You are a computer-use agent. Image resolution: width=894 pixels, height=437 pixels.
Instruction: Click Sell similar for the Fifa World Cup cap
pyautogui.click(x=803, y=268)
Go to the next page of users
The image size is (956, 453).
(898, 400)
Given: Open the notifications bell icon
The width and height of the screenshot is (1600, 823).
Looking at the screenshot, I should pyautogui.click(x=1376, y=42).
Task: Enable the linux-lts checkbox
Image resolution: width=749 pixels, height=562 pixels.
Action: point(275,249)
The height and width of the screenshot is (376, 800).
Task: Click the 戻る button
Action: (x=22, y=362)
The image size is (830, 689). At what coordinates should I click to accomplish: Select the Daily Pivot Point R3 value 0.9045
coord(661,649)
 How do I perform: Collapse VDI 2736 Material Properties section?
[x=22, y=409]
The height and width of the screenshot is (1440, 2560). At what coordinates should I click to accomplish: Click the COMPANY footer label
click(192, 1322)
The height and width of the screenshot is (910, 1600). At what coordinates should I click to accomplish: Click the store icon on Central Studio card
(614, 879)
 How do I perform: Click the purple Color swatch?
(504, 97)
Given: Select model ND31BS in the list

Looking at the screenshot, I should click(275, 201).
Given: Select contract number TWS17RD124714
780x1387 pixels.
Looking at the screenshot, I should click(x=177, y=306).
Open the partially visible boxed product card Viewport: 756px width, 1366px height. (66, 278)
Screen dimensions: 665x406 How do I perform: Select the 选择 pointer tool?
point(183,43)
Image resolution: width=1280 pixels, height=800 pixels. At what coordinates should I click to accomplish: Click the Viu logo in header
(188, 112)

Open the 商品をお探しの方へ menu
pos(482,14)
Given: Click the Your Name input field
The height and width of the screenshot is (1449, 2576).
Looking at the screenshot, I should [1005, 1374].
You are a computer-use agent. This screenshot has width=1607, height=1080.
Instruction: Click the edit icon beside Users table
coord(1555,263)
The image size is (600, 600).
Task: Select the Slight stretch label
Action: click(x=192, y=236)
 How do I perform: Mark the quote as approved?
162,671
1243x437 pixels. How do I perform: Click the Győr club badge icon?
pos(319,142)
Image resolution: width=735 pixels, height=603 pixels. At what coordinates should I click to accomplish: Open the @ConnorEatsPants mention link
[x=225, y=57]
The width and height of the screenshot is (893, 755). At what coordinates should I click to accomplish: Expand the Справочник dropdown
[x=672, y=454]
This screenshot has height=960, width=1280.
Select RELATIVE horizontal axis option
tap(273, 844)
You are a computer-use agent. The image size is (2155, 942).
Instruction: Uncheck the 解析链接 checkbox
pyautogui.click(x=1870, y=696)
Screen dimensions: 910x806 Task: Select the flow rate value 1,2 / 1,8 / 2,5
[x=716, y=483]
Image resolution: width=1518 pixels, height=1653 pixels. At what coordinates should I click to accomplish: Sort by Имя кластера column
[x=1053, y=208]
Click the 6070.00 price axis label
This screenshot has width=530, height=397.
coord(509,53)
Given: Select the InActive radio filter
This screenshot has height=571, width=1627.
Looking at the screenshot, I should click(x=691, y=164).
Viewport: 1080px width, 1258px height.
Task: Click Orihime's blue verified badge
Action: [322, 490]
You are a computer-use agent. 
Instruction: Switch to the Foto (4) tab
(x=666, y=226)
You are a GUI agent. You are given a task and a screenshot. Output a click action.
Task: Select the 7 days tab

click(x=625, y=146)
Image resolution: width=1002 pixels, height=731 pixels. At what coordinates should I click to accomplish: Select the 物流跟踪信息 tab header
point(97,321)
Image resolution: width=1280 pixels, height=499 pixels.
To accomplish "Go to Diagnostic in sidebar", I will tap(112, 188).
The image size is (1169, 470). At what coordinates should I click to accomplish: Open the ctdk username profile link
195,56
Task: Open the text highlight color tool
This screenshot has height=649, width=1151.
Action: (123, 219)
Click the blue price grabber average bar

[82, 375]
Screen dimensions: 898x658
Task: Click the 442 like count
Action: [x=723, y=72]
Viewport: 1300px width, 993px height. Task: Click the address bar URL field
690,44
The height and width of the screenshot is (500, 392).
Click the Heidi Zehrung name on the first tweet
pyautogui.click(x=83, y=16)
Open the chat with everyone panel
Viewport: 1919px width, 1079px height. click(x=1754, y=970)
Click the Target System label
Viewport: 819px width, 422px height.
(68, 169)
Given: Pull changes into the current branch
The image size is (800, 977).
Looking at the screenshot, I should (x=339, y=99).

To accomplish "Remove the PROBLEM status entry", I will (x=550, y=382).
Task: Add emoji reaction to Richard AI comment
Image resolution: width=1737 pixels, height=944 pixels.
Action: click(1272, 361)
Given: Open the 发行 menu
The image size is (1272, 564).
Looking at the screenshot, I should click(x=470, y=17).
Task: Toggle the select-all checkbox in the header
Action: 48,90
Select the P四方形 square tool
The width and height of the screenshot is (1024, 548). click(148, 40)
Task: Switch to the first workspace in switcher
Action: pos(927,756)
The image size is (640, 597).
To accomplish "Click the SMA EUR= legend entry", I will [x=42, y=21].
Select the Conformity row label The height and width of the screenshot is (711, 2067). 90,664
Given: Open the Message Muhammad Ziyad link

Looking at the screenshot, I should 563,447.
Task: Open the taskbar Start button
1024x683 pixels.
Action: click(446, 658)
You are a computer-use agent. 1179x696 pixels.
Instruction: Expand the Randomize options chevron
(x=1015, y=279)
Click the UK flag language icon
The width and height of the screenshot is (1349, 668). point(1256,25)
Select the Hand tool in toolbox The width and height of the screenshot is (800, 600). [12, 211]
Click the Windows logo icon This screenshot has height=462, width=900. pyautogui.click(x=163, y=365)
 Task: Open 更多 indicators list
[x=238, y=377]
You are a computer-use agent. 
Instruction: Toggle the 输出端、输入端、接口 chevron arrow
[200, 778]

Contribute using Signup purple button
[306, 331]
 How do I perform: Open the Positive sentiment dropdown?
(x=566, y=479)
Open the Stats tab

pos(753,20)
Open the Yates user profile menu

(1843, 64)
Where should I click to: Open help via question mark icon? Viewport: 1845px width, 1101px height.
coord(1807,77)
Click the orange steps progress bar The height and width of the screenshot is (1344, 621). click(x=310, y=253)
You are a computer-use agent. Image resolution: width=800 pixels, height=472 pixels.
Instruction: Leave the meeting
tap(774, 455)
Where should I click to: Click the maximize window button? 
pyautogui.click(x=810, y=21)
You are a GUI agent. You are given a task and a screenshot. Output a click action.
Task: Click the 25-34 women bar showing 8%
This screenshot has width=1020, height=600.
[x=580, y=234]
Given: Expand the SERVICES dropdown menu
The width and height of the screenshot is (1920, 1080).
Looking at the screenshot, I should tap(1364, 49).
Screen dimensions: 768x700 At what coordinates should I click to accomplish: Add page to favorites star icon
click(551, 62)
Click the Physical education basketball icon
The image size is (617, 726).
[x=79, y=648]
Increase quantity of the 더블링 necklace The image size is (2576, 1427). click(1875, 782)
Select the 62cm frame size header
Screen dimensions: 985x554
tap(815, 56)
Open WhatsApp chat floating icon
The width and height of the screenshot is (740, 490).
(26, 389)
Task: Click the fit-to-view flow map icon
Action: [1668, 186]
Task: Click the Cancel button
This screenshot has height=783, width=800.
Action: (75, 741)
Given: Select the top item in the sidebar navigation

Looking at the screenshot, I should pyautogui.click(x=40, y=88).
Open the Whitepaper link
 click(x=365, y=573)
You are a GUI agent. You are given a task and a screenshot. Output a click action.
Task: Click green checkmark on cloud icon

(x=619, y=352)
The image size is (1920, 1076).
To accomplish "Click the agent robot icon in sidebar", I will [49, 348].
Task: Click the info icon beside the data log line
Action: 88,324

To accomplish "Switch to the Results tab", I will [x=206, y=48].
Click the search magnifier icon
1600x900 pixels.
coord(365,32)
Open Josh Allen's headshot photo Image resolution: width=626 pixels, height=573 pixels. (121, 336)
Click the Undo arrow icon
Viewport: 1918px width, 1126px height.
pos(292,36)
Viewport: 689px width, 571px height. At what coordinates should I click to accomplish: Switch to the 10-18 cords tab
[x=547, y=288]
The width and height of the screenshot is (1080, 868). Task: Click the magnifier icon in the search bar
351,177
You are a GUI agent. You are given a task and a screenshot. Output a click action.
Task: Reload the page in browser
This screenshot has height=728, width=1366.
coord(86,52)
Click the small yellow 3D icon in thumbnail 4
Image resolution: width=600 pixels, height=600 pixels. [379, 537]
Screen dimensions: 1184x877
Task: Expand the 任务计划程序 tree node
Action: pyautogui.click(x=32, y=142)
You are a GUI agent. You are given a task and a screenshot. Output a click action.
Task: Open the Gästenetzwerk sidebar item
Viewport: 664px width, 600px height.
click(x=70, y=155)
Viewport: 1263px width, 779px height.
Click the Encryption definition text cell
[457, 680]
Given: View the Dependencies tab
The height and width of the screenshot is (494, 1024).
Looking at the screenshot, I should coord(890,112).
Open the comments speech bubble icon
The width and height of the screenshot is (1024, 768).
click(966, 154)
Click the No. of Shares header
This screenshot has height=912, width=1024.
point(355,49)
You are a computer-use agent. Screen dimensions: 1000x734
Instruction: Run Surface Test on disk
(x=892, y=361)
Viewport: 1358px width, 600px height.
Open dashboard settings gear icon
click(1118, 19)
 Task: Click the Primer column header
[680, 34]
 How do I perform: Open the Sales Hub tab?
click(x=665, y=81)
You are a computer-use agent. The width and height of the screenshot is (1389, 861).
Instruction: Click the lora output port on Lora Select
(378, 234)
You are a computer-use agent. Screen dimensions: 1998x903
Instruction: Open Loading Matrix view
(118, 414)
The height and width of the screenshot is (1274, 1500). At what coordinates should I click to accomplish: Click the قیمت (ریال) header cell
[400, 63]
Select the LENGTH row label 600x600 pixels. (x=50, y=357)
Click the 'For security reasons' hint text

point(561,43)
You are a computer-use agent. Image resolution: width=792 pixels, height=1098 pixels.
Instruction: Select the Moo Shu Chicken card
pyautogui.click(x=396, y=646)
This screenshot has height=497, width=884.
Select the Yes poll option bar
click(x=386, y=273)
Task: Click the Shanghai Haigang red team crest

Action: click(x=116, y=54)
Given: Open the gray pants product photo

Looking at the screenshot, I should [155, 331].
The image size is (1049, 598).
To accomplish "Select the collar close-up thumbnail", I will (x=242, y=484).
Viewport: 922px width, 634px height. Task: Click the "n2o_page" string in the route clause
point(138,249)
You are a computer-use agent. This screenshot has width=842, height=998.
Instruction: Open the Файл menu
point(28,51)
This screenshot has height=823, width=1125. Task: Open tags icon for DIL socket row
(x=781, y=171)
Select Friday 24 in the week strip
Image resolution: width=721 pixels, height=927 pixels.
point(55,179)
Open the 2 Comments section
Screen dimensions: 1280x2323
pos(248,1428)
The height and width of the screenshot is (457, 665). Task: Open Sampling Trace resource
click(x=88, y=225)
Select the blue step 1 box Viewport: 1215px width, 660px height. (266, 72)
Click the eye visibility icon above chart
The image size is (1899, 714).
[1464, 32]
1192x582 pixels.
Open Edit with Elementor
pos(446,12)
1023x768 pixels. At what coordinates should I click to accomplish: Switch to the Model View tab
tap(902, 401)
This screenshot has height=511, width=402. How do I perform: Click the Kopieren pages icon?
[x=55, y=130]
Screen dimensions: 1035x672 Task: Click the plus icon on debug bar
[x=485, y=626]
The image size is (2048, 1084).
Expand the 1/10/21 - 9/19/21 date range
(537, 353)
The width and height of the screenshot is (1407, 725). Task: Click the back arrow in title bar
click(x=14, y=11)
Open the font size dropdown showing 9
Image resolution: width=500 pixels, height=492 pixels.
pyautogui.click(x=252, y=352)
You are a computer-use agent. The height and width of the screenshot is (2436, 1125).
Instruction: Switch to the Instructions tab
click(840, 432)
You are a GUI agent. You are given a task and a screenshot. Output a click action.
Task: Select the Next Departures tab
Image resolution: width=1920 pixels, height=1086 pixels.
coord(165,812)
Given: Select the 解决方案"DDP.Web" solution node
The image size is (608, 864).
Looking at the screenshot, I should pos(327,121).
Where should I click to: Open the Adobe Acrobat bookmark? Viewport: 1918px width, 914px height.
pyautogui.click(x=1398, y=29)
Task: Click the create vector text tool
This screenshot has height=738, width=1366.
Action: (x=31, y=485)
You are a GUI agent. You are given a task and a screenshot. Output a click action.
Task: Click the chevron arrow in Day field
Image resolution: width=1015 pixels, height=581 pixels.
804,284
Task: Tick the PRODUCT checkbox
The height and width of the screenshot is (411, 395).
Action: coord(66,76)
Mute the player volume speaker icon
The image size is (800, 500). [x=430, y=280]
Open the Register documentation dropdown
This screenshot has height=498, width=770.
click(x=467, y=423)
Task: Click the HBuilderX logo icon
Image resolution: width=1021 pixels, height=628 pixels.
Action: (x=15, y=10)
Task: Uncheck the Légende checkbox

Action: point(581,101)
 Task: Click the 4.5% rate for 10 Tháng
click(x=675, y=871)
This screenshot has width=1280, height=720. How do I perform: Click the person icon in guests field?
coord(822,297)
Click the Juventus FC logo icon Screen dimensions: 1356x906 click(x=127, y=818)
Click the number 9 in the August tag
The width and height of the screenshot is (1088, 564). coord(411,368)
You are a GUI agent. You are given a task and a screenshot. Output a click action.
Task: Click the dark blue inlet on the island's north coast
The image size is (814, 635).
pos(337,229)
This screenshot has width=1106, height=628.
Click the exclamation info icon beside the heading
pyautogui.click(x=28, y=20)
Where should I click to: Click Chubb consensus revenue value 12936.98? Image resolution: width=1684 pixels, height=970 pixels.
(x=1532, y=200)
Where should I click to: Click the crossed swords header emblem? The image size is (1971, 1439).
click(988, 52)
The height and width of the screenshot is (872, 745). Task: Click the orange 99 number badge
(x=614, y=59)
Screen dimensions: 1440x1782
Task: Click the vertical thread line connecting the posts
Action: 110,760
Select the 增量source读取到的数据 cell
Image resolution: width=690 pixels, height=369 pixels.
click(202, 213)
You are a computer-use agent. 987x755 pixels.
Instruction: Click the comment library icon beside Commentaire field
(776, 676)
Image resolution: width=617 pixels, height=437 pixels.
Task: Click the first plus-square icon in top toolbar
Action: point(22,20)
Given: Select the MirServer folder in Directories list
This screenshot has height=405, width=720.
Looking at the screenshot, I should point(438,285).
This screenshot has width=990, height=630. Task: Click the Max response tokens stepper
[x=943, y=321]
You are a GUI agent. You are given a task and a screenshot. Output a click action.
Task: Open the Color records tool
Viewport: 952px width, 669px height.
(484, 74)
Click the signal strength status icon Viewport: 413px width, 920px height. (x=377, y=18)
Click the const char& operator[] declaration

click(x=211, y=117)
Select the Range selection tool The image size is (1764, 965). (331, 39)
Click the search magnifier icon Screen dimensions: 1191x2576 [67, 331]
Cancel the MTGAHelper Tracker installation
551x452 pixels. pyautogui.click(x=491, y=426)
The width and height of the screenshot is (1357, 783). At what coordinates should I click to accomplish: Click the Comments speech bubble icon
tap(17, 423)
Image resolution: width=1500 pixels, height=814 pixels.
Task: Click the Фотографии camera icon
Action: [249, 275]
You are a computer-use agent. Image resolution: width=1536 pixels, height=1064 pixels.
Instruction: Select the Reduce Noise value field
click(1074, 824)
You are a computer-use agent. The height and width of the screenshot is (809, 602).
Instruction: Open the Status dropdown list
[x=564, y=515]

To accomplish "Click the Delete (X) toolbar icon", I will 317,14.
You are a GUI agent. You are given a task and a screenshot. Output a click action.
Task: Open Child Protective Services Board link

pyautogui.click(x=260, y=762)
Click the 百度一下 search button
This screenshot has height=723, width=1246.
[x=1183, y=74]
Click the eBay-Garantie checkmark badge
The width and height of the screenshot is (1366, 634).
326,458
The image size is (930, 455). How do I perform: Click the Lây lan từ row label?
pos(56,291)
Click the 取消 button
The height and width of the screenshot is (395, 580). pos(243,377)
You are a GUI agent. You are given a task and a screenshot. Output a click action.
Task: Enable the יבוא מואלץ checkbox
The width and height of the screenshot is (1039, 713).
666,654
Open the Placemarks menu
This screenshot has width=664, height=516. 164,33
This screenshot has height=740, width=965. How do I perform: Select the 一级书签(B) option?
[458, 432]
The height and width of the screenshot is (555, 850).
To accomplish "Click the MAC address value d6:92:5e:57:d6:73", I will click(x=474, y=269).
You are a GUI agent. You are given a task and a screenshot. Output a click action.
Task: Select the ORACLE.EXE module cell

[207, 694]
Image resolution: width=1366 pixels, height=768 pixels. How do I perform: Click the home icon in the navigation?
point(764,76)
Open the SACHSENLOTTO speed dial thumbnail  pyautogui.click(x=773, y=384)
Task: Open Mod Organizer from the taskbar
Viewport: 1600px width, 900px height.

========================================

## WHAT THE EXERCISE ASKS
The answer must hold only the lines from the first line of the data through the line bearing "Given: Open the notifications bell icon", returned exactly.

## TASK RESPONSE
You are a computer-use agent. Image resolution: width=894 pixels, height=437 pixels.
Instruction: Click Sell similar for the Fifa World Cup cap
pyautogui.click(x=803, y=268)
Go to the next page of users
The image size is (956, 453).
(898, 400)
Given: Open the notifications bell icon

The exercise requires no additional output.